Jane Jacobs foi provavelmente o primeiro grande nome a criticar esse modelo com o livro “Morte e Vida das Grandes Cidades” lançado em 1961. O modelo urbanístico modernista voltado para o aumento do tráfego de veículos e separação de usos dentro da cidade foi apontado por Jacobs como a razão para o fim da vida urbana e a morte das cidades.
Graças a essa crítica, nas décadas seguintes vimos muitos teóricos do planejamento urbano contribuindo com um novo conhecimento, valorizando o uso misto das edificações e espaços para pedestres.
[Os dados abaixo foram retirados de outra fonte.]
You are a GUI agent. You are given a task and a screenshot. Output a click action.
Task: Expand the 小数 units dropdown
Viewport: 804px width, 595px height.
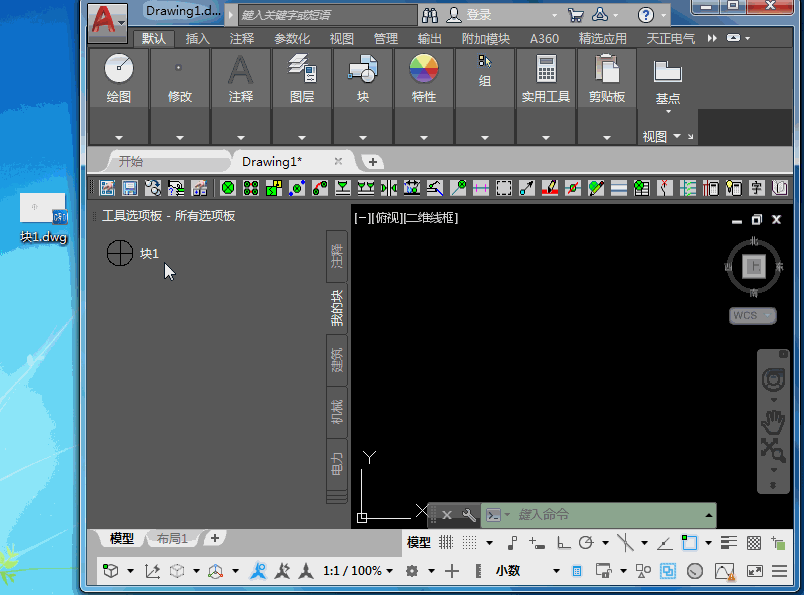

Sempre que a população se sente convidada para ocupar os espaços públicos e caminhar nas ruas, a cidade ganha em movimento, segurança e qualidade de vida para as pessoas. Mas para isso, elas precisam ter uma boa estrutura que permita curtas distâncias a serem feitas a pé, além de espaços públicos atrativos.
O urbanista Jan Gehl defende que primeiro devemos moldar as cidades, ao invés do contrário. No século XX com o crescimento na utilização de veículos individuais, o que vimos foi uma adaptação das cidades para cada vez mais carros, com alargamento e construção de novas estradas, além do aumento de vagas para estacionamento. O resultado foi cada vez mais congestionamentos e cada vez menos espaços para caminhar e pedalar.
O ponto de partida para projetar e planejar as cidades deveria ser as dimensões humanas e a sua mobilidade. Considerando os sentidos humanos, se considera que entre 0 e 7 metros todos eles podem ser usados, com todos os detalhes sendo percebidos. Até 25 metros podemos começar a identificar expressões faciais, e até 100 metros podemos ver as pessoas em movimento. Essas duas últimas distâncias são fundamentais para o planejamento urbano. Citando exemplos, nos estádios de futebol, 100 metros costuma ser o limite máximo entre a plateia e o campo, mesmo em grandes estádios como o Camp Nou em Barcelona, que possui capacidade para quase 100 mil pessoas. Já em teatros e salas de ópera, a referência costuma ser de até 25 metros para o espectador poder identificar a linguagem corporal e as expressões faciais dos artistas no palco.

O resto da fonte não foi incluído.